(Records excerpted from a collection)
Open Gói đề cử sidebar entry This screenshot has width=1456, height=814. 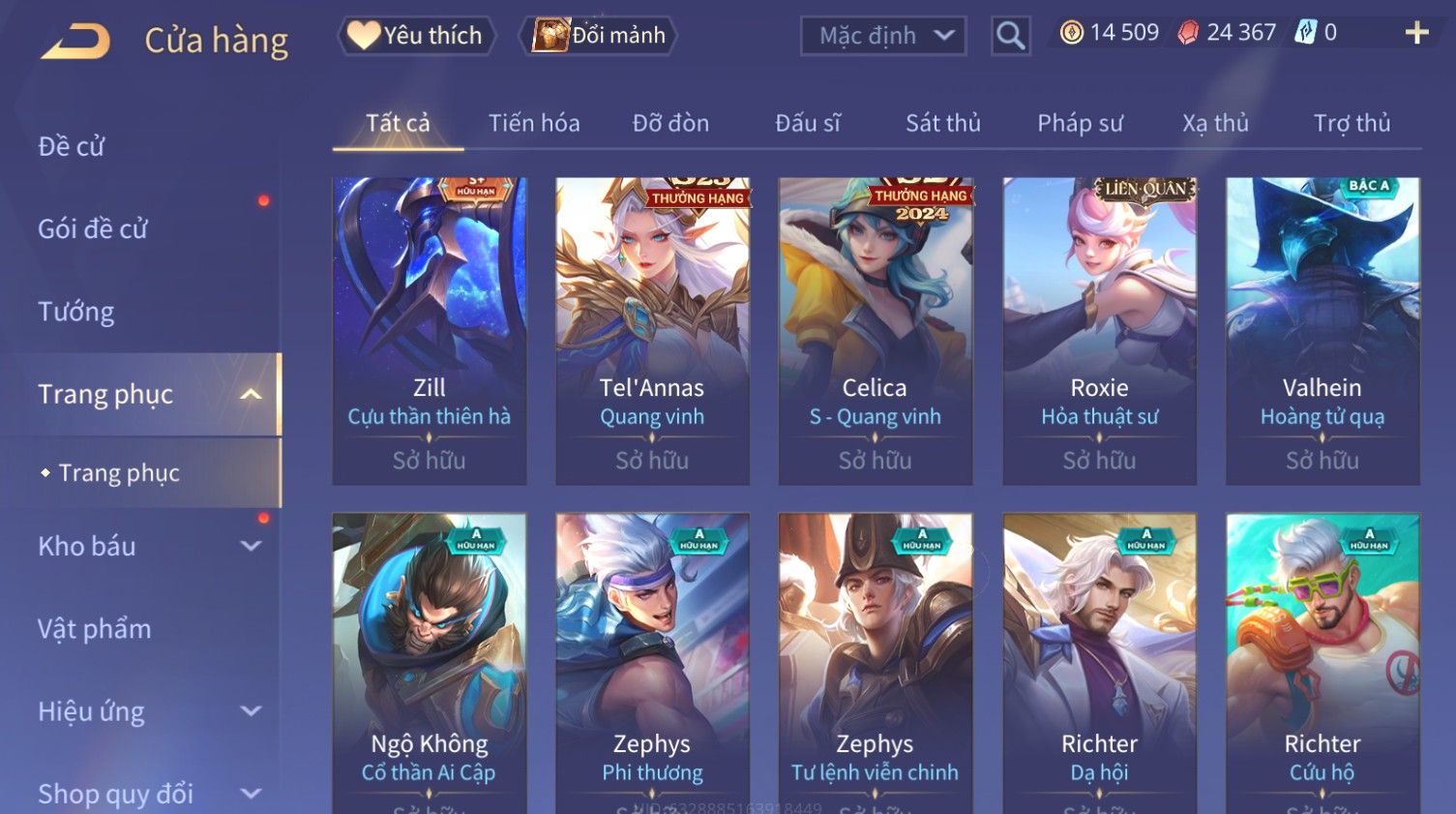[x=93, y=228]
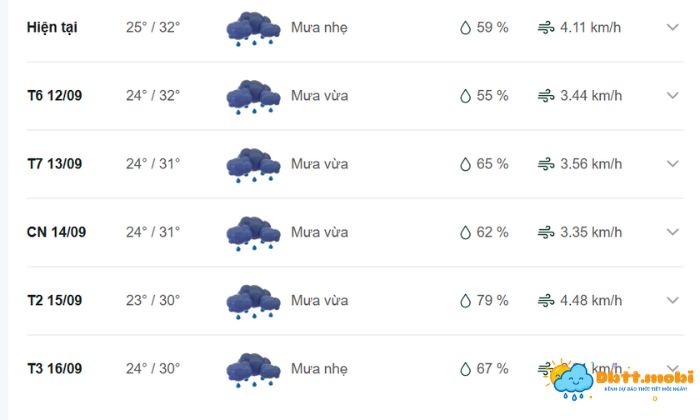Click the wind icon beside 4.11 km/h
The width and height of the screenshot is (700, 420).
[x=546, y=28]
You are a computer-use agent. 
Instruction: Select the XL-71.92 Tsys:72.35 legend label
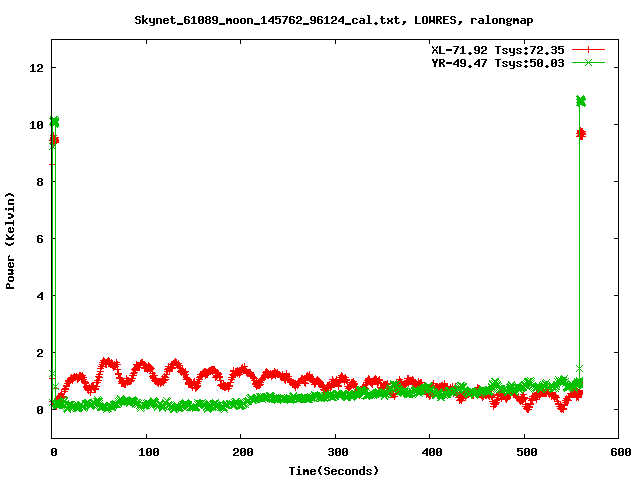point(491,49)
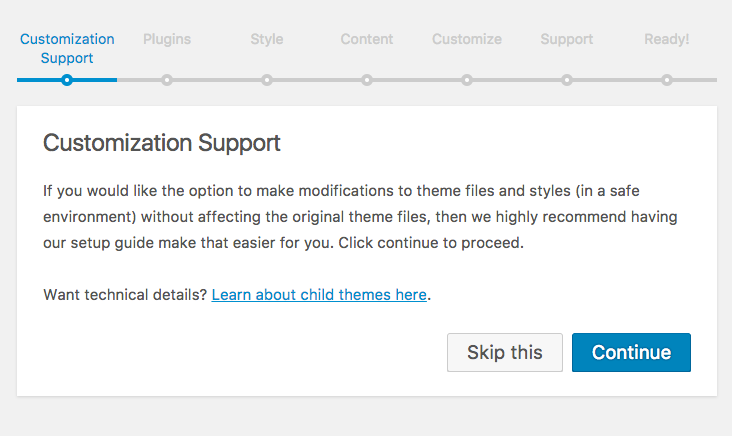Viewport: 732px width, 436px height.
Task: Select the Style step label
Action: coord(267,39)
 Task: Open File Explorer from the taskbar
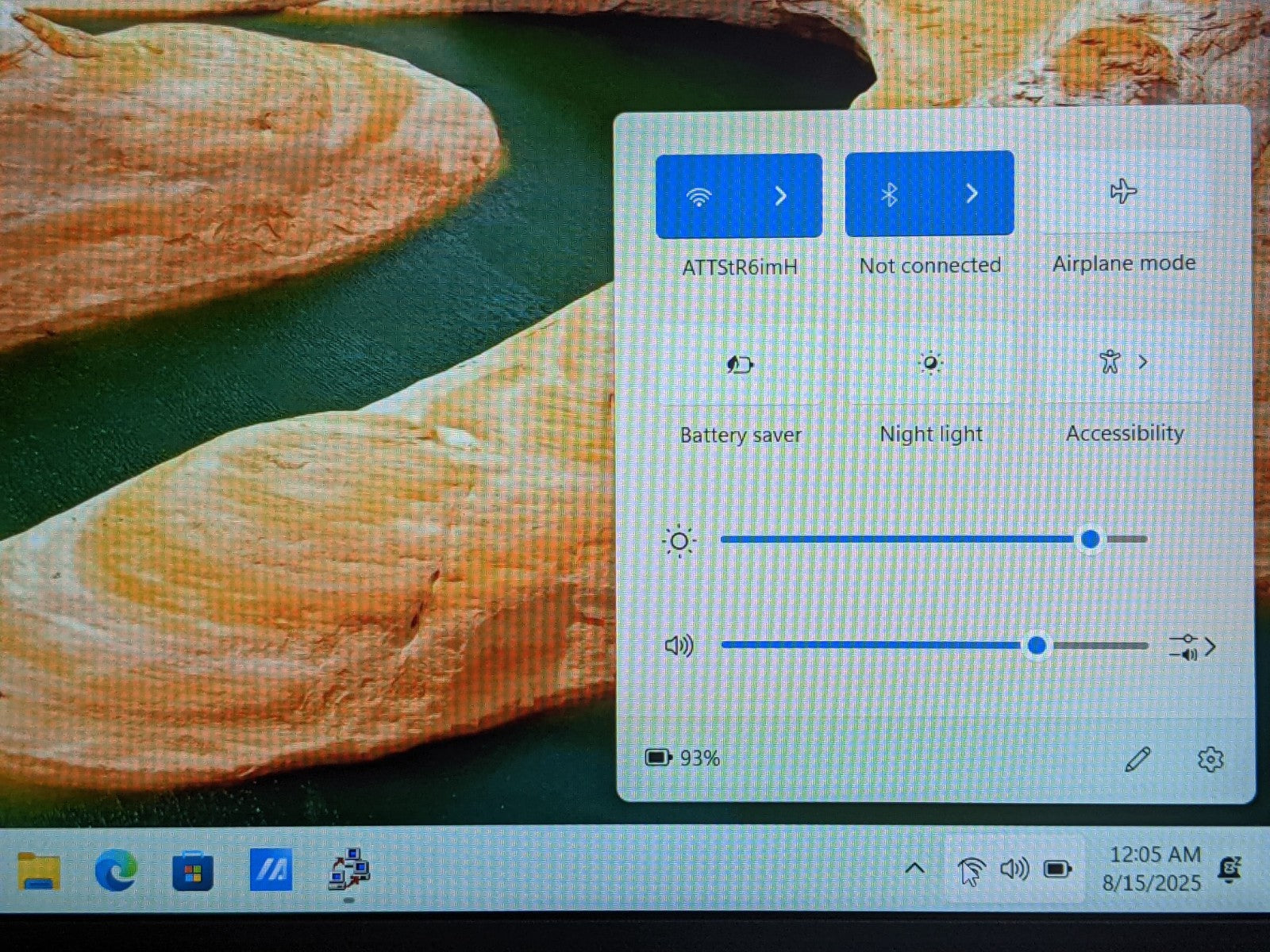pyautogui.click(x=39, y=871)
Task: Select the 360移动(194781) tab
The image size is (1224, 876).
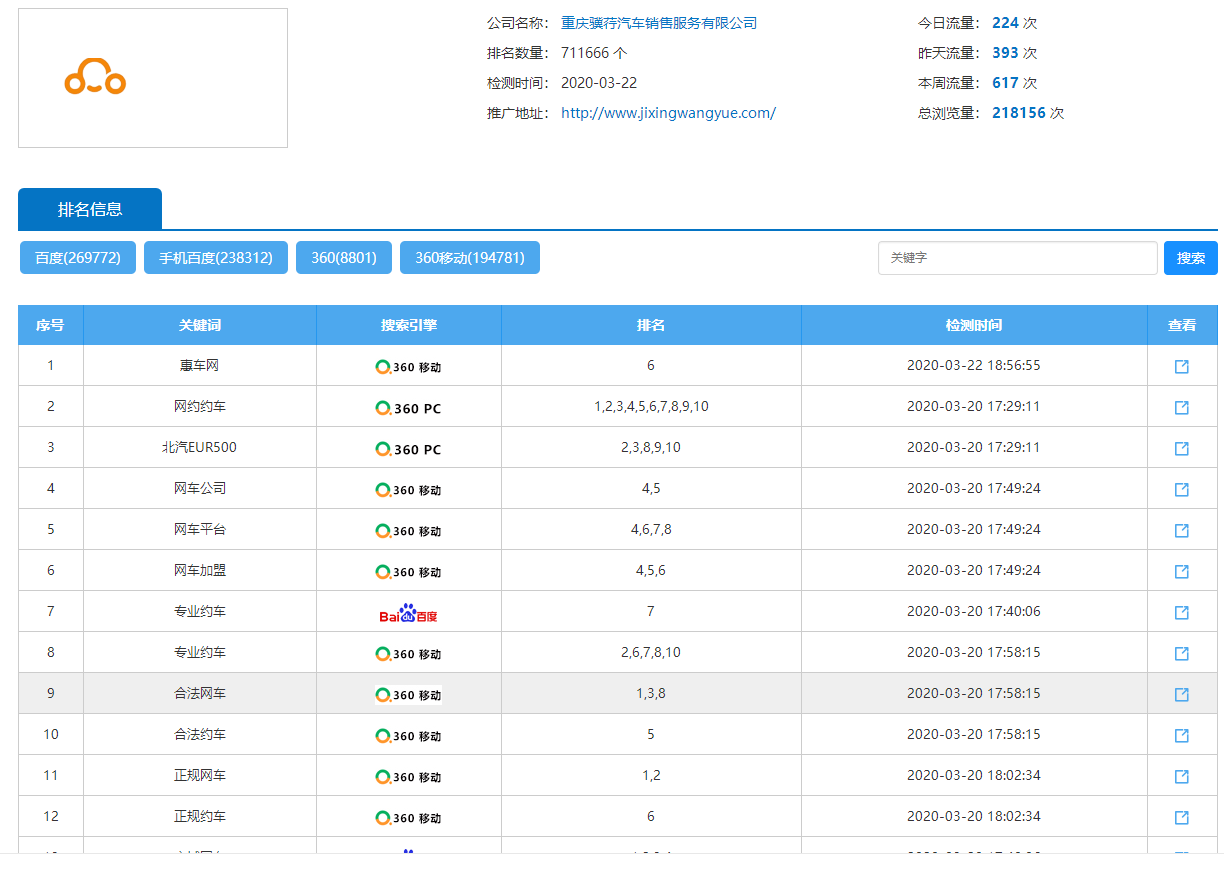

• **WHAT TO WORK ON**
Which lines run from the one containing "Instruction: Select the" to the end of the entries above? Write them out exactly, leaving out every picture.

• **ANSWER AREA**
Instruction: Select the XL-71.92 Tsys:72.35 legend label
point(491,49)
Viewport: 732px width, 436px height.
Task: Select the Style step label
Action: coord(267,39)
 Task: Open File Explorer from the taskbar
pyautogui.click(x=39, y=871)
Task: Select the 360移动(194781) tab
The image size is (1224, 876).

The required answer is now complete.